Copies exécutoiresREPUBLIQUE FRANCAISE

délivrées le :AU NOM DU PEUPLE FRANCAIS

COUR D'APPEL DE PARIS

Pôle 6 - Chambre 8

ARRET DU 22 SEPTEMBRE 2022

(n° , 7 pages)

Numéro d'inscription au répertoire général : N° RG 19/09210 - N° Portalis 35L7-V-B7D-CARYT

Décision déférée à la Cour : Jugement du 22 Mai 2019 -Conseil de Prud'hommes - Formation paritaire de PARIS - RG n° 17/03628

APPELANTE

Madame [B] [O] épouse [E]

[Adresse 1]

[Localité 3]

Représentée par Me Audrey BREGERAS, avocat au barreau de PARIS, toque : D1099

(bénéficiaire d'une aide juridictionnelle totale numéro 2019/034458 du 14/08/2019 accordée par le bureau d'aide juridictionnelle de PARIS)

INTIMÉ

Monsieur [U] [F]

[Adresse 4]

[Localité 2]

Représenté par Me Béatrice BEAUDOIN-SCHNEIDER, avocat au barreau de PARIS, toque : A0984

(bénéficiaire d'une aide juridictionnelle Totale numéro 2020/007340 du 28/02/2020 accordée par le bureau d'aide juridictionnelle de PARIS)

COMPOSITION DE LA COUR :

En application des dispositions des articles 805 et 907 du code de procédure civile, l'affaire a été débattue le 17 Juin 2022, en audience publique, les avocats ne s'étant pas opposés à la composition non collégiale de la formation, devant Madame Corinne JACQUEMIN, conseillère, chargée du rapport.

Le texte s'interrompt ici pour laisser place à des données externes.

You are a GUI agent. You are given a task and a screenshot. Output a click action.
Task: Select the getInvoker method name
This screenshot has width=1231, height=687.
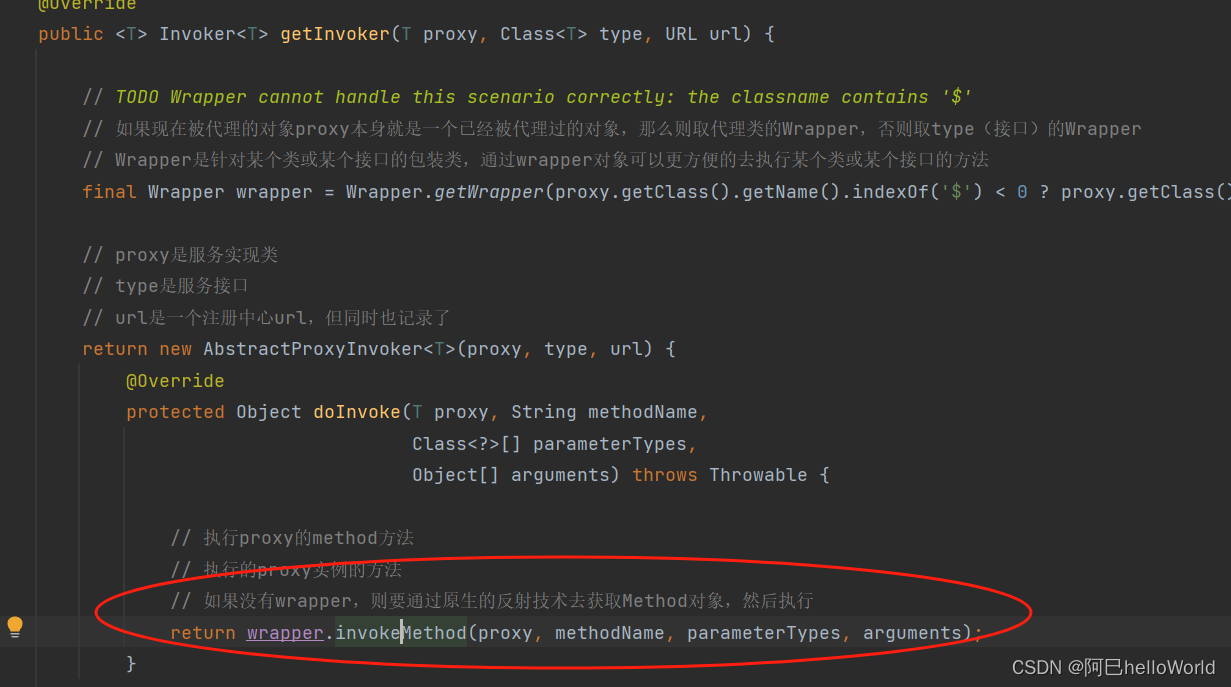tap(334, 33)
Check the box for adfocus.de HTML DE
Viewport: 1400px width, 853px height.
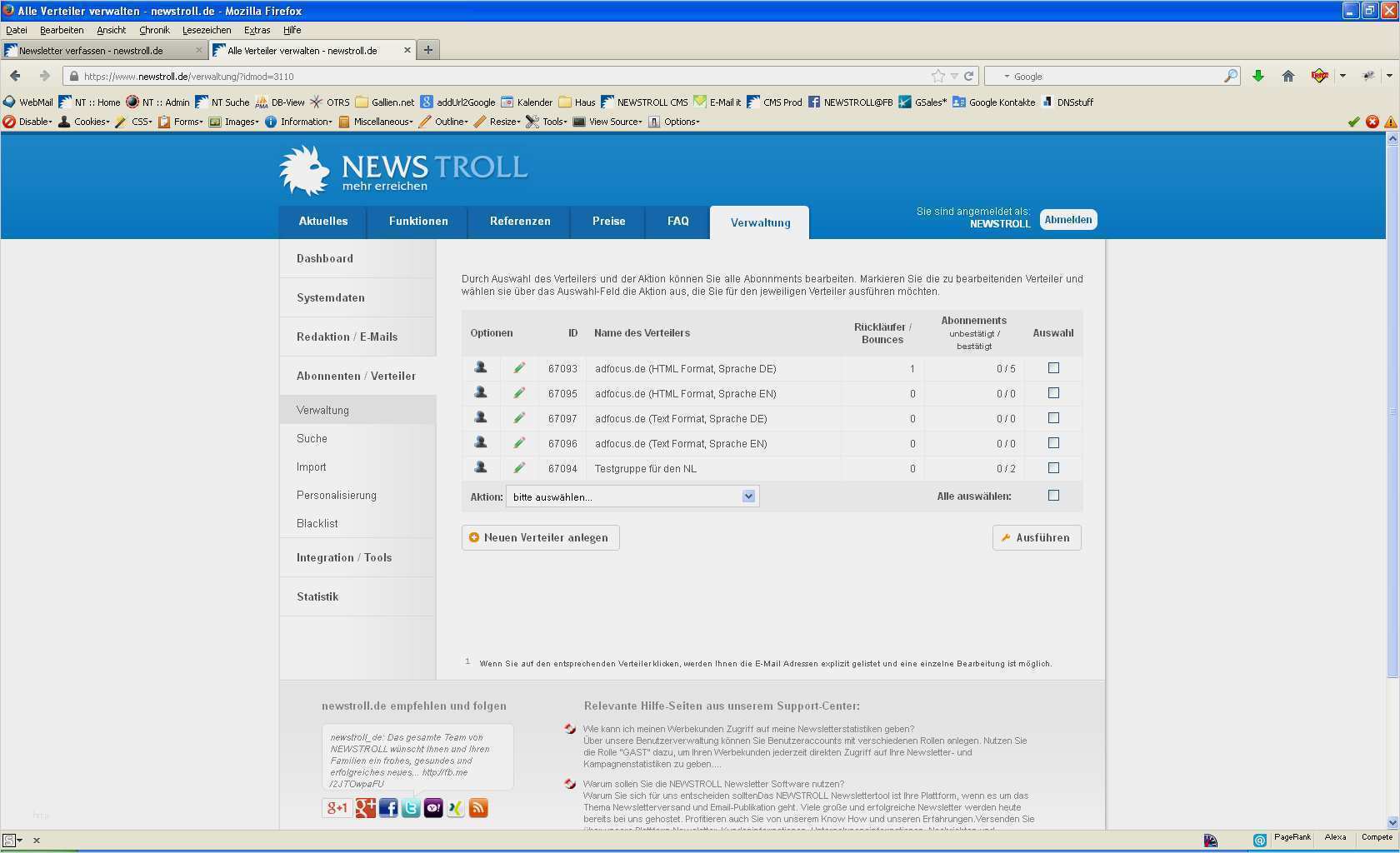[x=1053, y=367]
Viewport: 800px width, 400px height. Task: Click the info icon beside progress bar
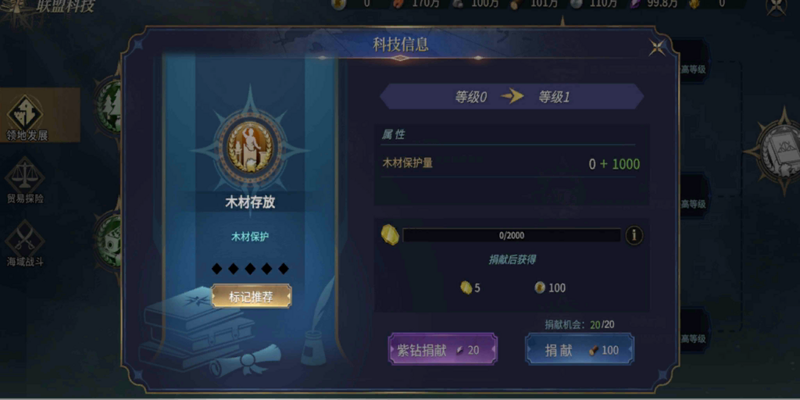(634, 235)
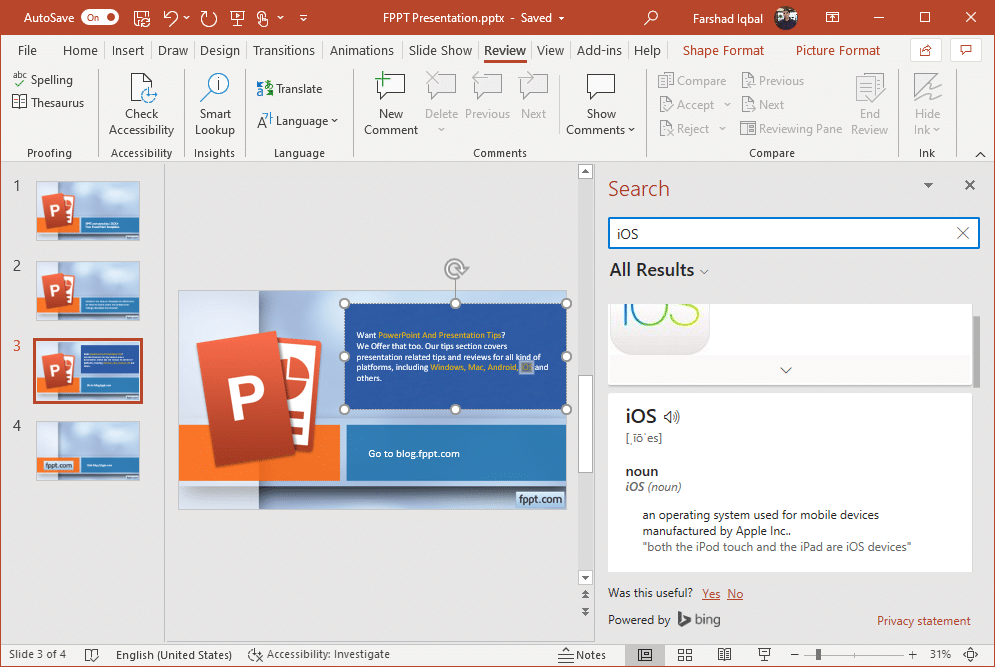This screenshot has height=667, width=995.
Task: Switch to the Animations tab
Action: [362, 50]
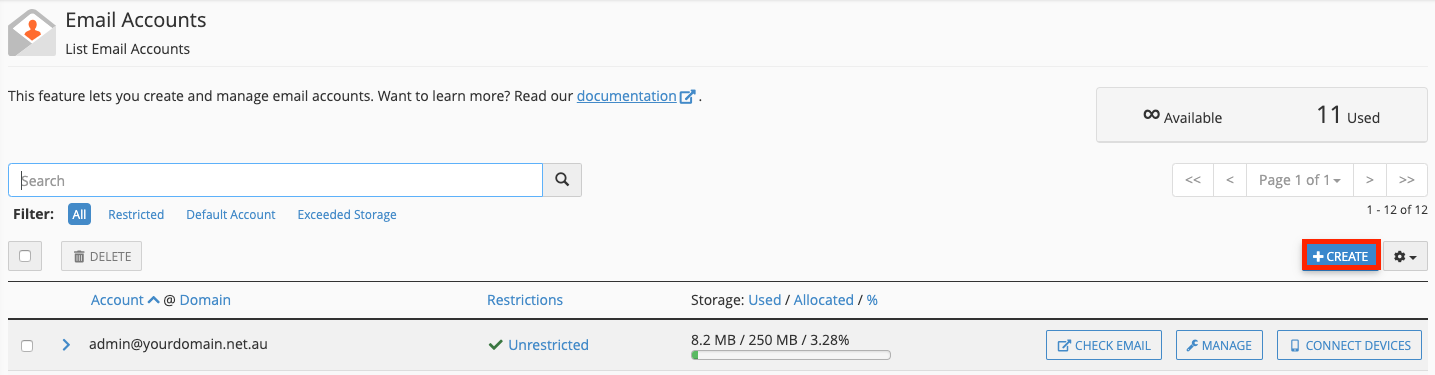Viewport: 1435px width, 375px height.
Task: Go to the next page arrow
Action: (1369, 180)
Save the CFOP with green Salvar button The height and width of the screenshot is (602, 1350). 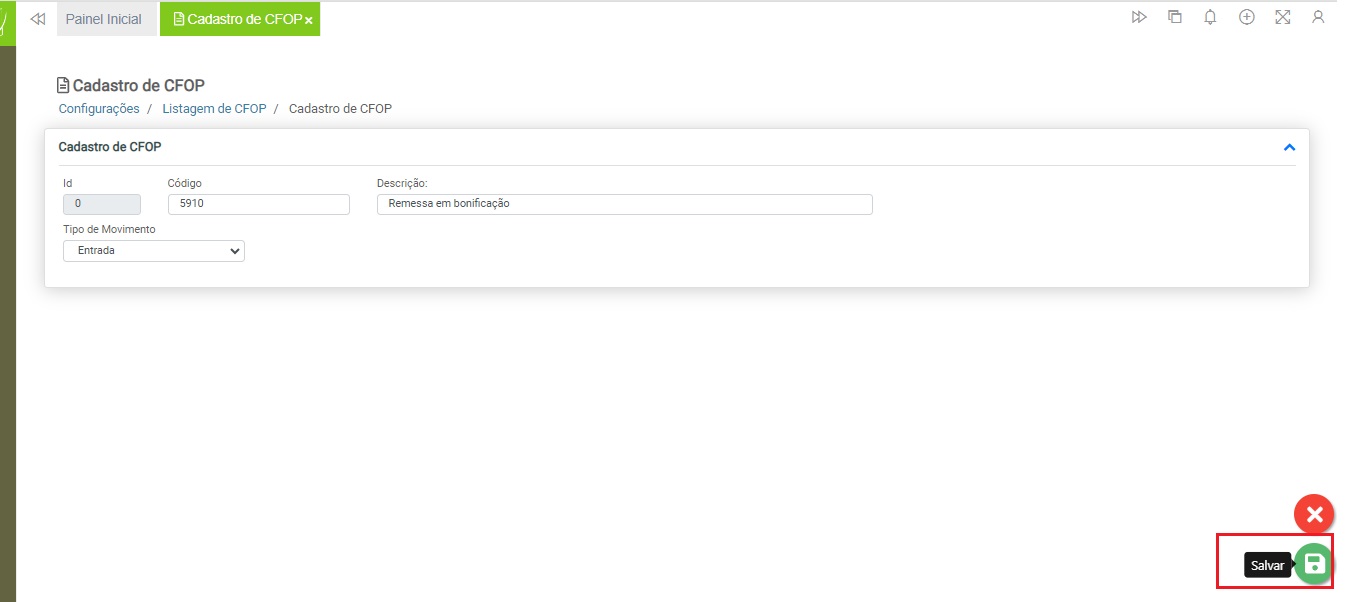[1314, 564]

Ce magistrat a rendu compte des plaidoiries dans le délibéré de la Cour, entendu en son rapport, composée de :

Madame Nathalie FRENOY, présidente

Madame Corinne JACQUEMIN, conseillère

Madame Emmanuelle DEMAZIERE, vice-présidente placée

Greffier, lors des débats : Mme Nolwenn CADIOU

ARRÊT :

- CONTRADICTOIRE

- mise à disposition de l'arrêt au greffe de la Cour, les parties en ayant été préalablement avisées dans les conditions prévues au deuxième alinéa de l'article 450 du Code de procédure civile,

- signé par Madame Nathalie FRENOY, présidente et par Madame Nolwenn CADIOU, greffier à laquelle la minute de la décision a été remise par le magistrat signataire.

EXPOSÉ DU LITIGE

Mme [B] [O] épouse [E] a été engagée en qualité d'employée familiale auprès d'enfants par M. [U] [F] dans le cadre d'un contrat à durée indéterminée du 25 novembre 2014.

La convention collective applicable à la relation de travail est celle des salariés du particulier employeur.

Mme [B] [O] épouse [E] déclare ne plus s'être présentée à son travail à compter du 2 octobre 2015.

Le 2 décembre 2016, M. [F] a transmis à Mme [E] une attestation Pôle Emploi mentionnant comme motif de la rupture du contrat de travail : 'démission. Départ volontaire'.

Contestant le motif indiqué et estimant ne pas avoir été remplie de ses droits, Mme [B] [O] épouse [E] a, le 11 mai 2017, saisi le conseil de prud'hommes de Paris.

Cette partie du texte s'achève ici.